▼▼▼
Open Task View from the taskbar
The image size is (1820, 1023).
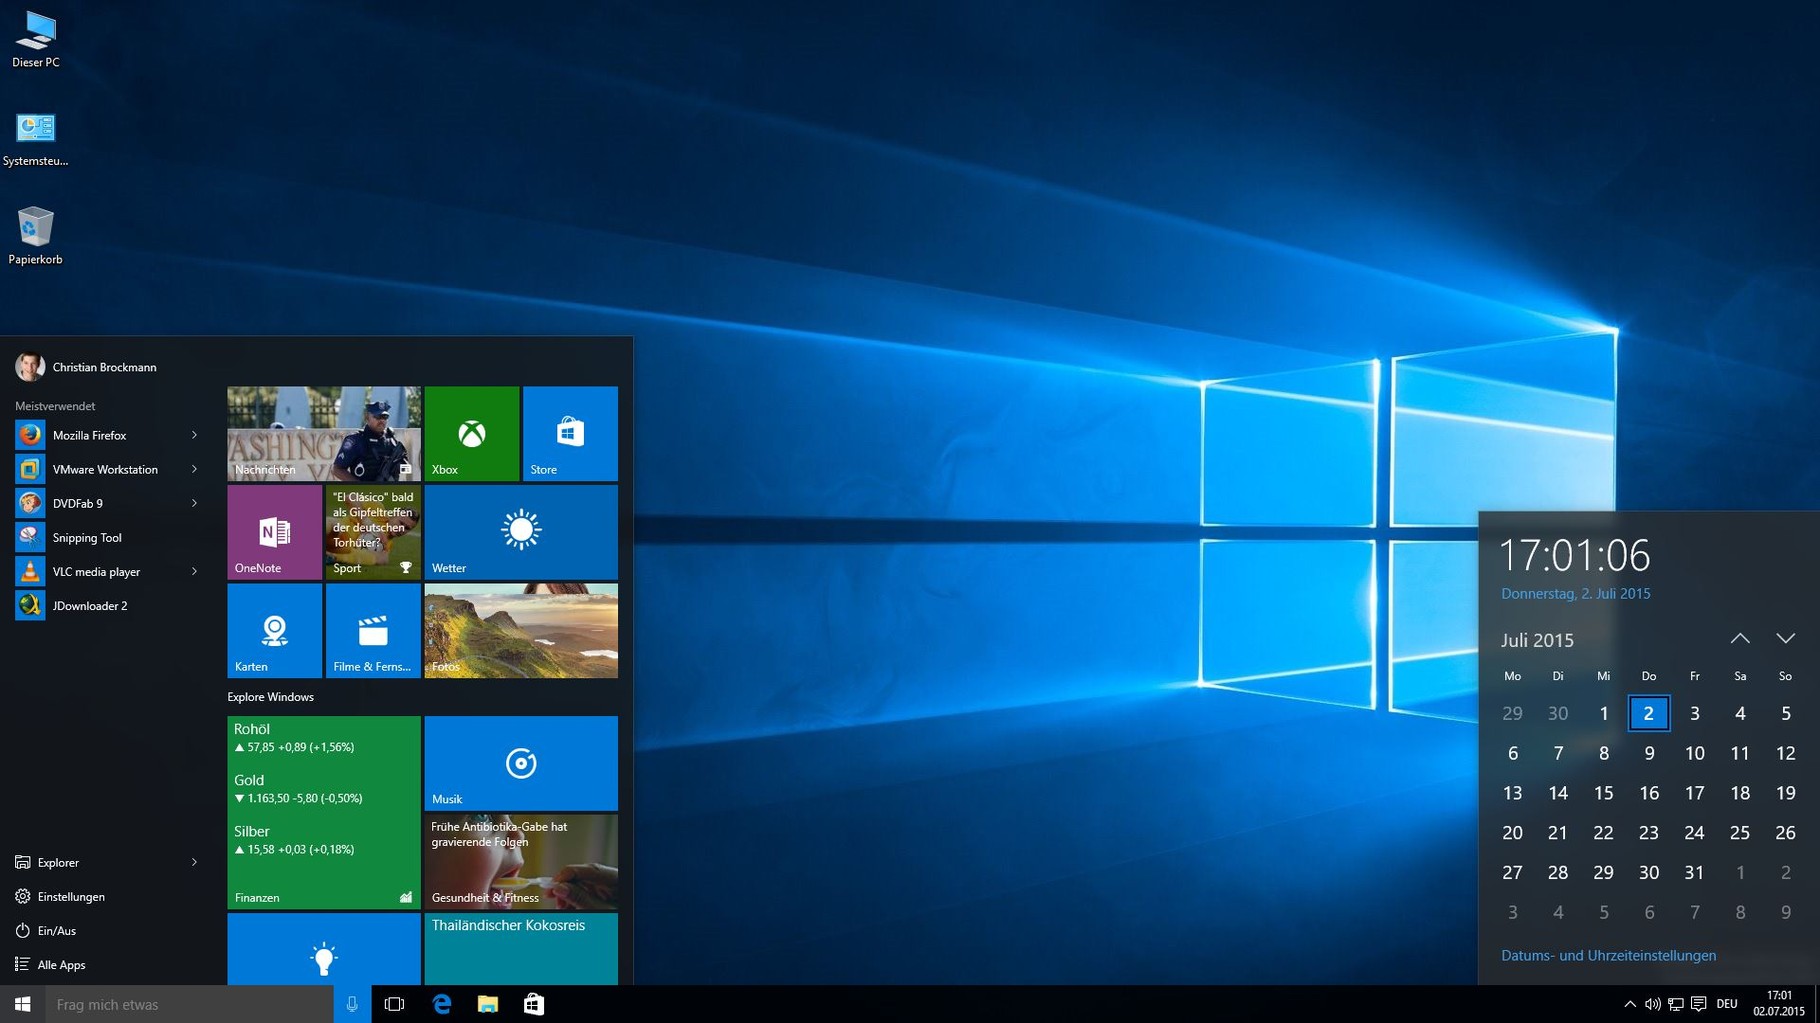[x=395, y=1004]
▲▲▲
▼▼▼
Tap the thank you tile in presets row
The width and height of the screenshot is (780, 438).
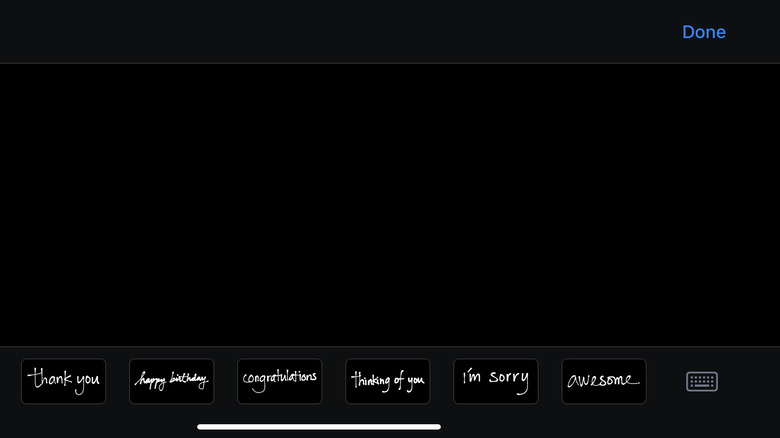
▲▲▲
→ PROBLEM TO WORK ON
Copy out the lines again, from the line with "Open Task View from the taskbar" to the line with "[x=395, y=1004]", including both of those lines. Leave the pictures out.

→ FINISHED EXERCISE
Open Task View from the taskbar
The image size is (1820, 1023).
[x=395, y=1004]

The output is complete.